SET OF TASKS.
- a) Based on the notes on learning Scala below, answer yes or no to each statement and quote the words that settle it. (i) The writer is still in Chapter 1 of Scala in Action. (ii) A Scala identifier made of letters and digits may begin with a digit. (iii) Scala interprets 1+2 as 1.+(2).
- b) Quote the notes on learning Scala below from "Therefore what I" up to and including "within the brackets.".

SELECTED EXTRACT.

I’m taking things slowly. There’s frequently a lot of meaning in very few words when learning a new (programming) language. I’m still in Chapter 1 of Scala in Action, Nilanjan Raychaudhuri, considering the most fundamental parts. What do I know so far?
“Every value is an object, and every operation is a message send.”
Therefore what I can write in my code as 1+2 is actually interpreted by Scala as 1.+(2)
I.e. I have a value (1) and it has available functions, one of which is +. I access these via the dot-notation (.) same as in Java and many other languages. I then send across the argument-value by placing it within the brackets.
I can also see from this that the rules for identifiers are far more relaxed. In fact, in Scala an identifier can be made up of a sequence of 1-N letters and digits, starting with a letter, or a sequence of operator characters, so we can define methods called <=, or *.
“[Even] functions are first class values [their italics]. That means that […] every function is a value, and like any values, you can pass them as parameters and return them from other functions.”
NOTE 1: “Every function is a value” and not simply an object. This is more specific. That’s an example of what I mean about there frequently being a lot of information in a few words.
NOTE 2: In effect, function values can be sent as messages to other functions which are capable of receiving them.

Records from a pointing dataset
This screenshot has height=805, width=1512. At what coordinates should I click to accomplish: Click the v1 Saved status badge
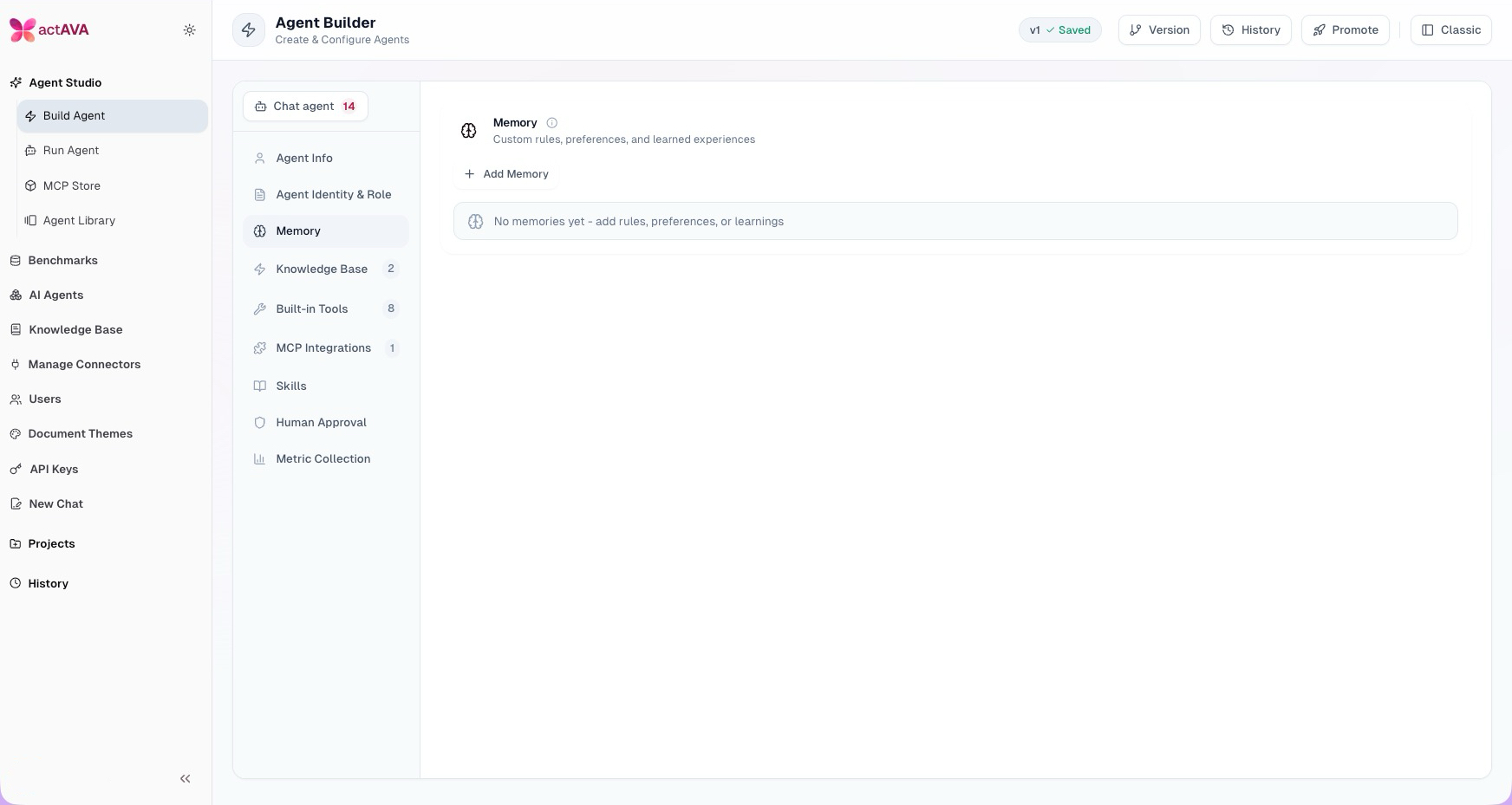pyautogui.click(x=1059, y=30)
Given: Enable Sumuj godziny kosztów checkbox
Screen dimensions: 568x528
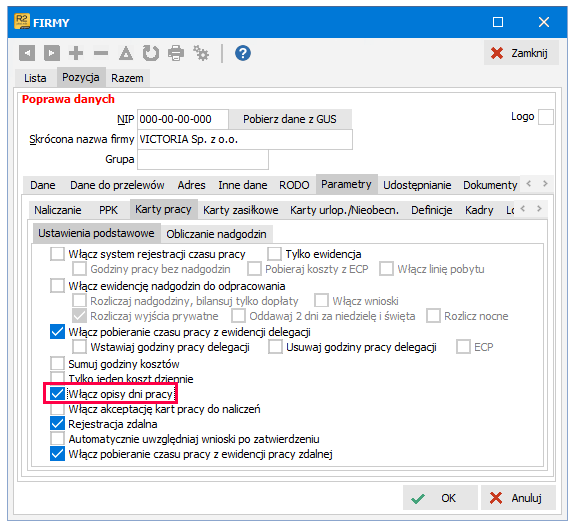Looking at the screenshot, I should (x=57, y=364).
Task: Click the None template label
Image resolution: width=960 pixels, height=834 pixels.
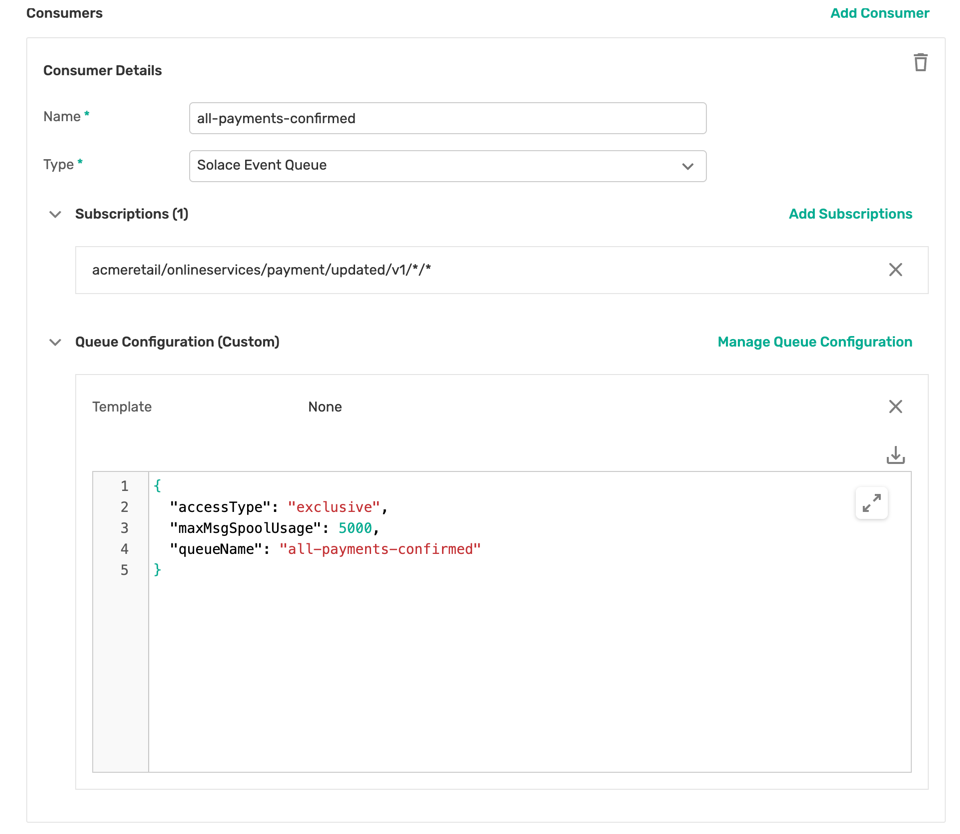Action: point(324,406)
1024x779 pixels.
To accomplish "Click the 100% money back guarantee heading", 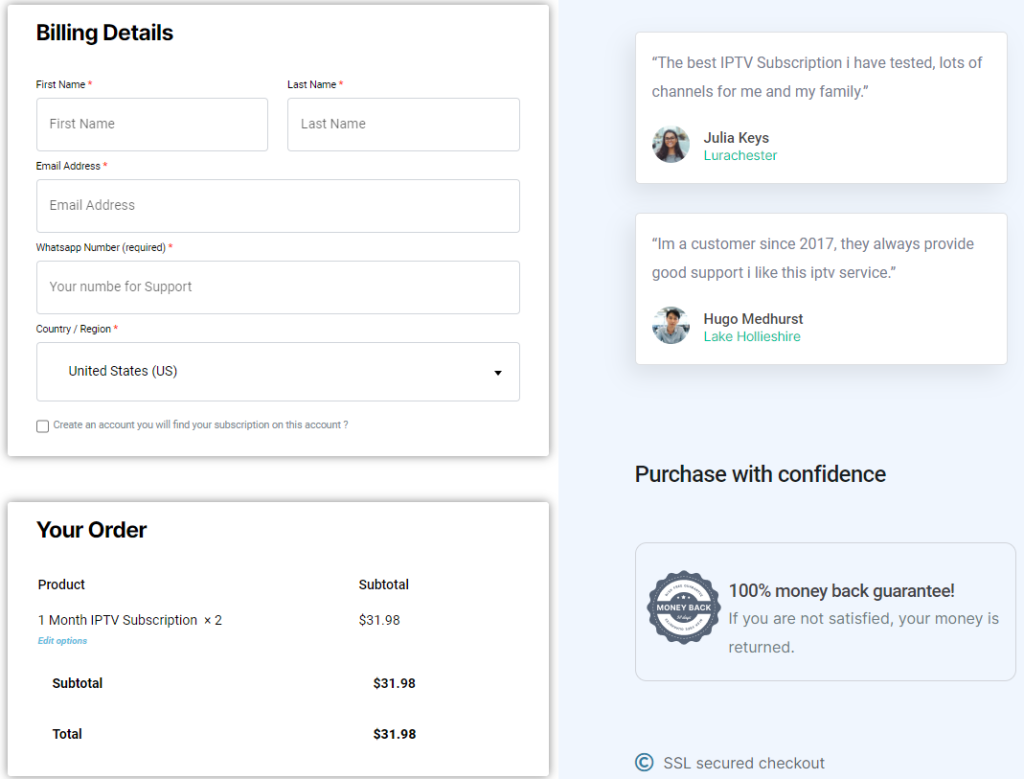I will pyautogui.click(x=841, y=591).
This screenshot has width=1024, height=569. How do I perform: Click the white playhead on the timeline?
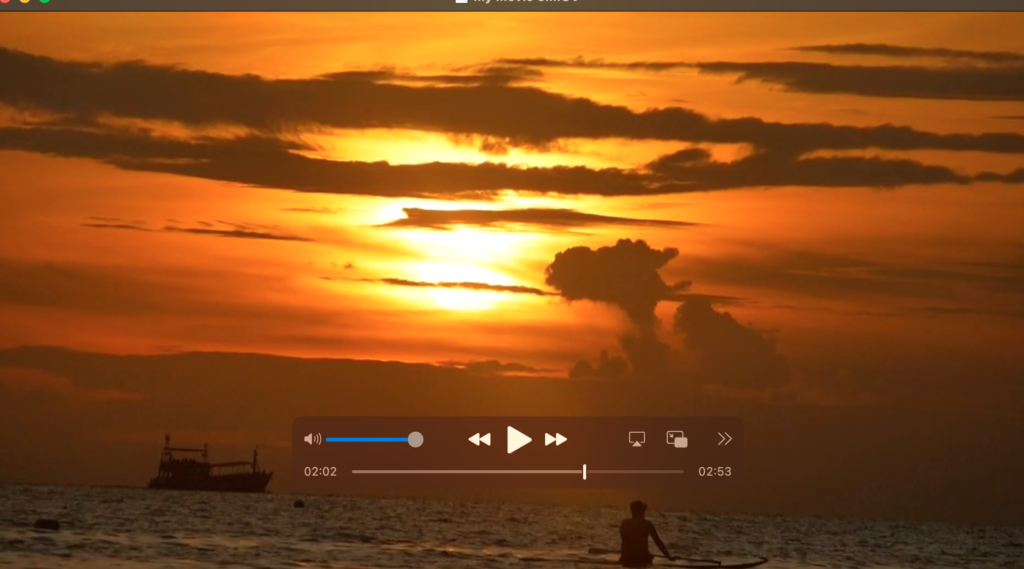584,471
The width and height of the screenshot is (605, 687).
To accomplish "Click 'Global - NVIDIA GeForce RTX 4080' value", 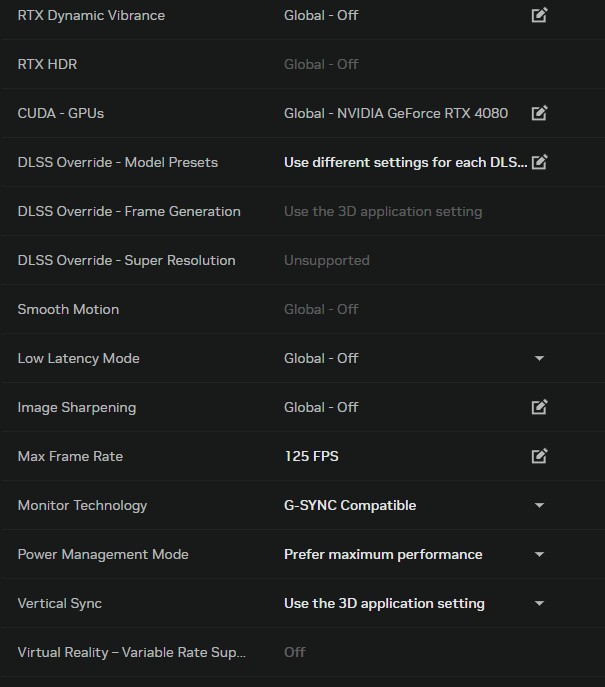I will pyautogui.click(x=395, y=113).
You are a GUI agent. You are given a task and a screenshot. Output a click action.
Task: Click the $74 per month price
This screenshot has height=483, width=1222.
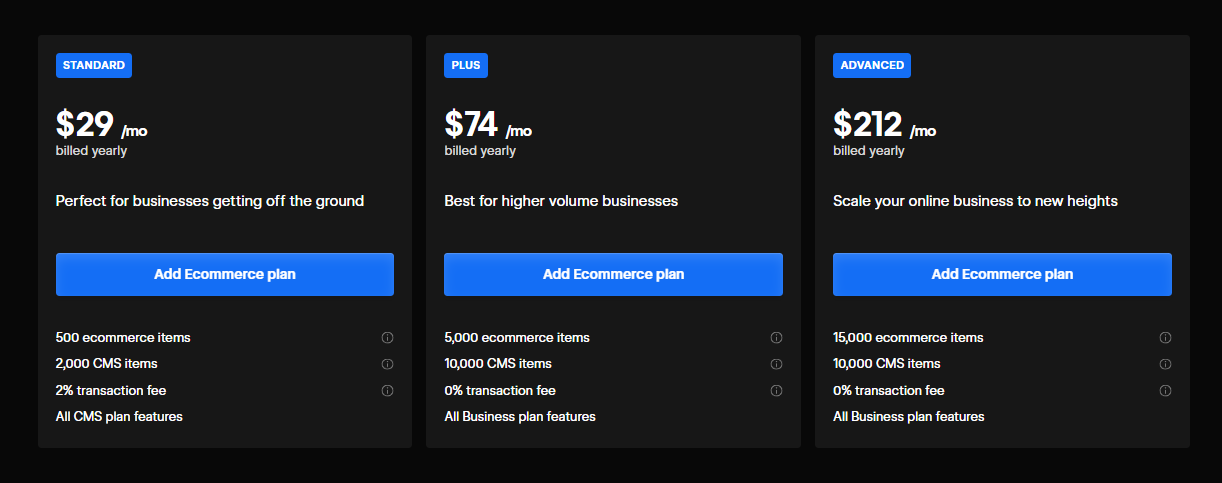pos(488,125)
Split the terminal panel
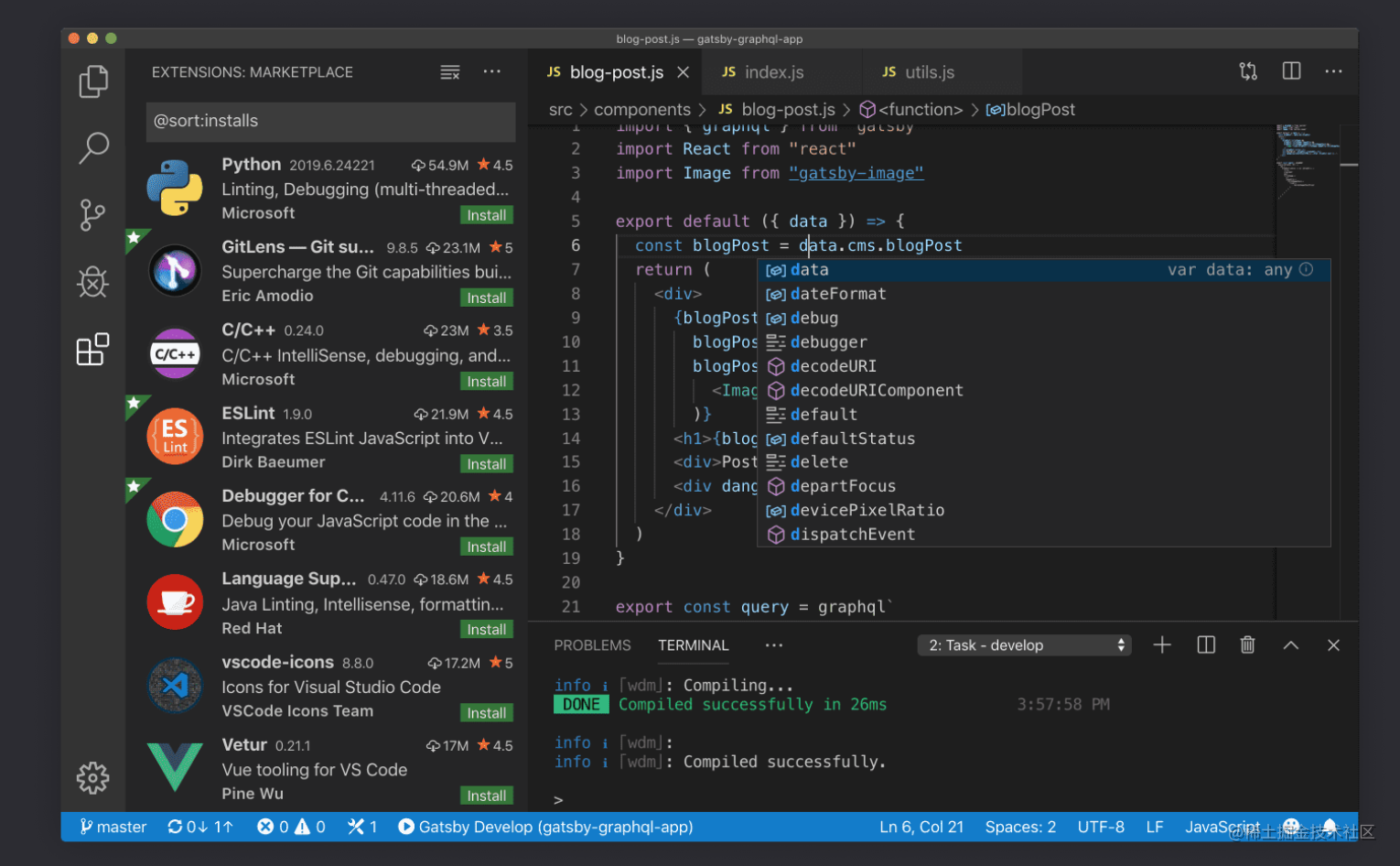Viewport: 1400px width, 866px height. 1204,644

TASK RESPONSES.
- a)
(i) Yes: "I’m still in Chapter 1 of Scala in Action"
(ii) No: "a sequence of 1-N letters and digits, starting with a letter"
(iii) Yes: "is actually interpreted by Scala as 1.+(2)"

- b)
Therefore what I can write in my code as 1+2 is actually interpreted by Scala as 1.+(2)
I.e. I have a value (1) and it has available functions, one of which is +. I access these via the dot-notation (.) same as in Java and many other languages. I then send across the argument-value by placing it within the brackets.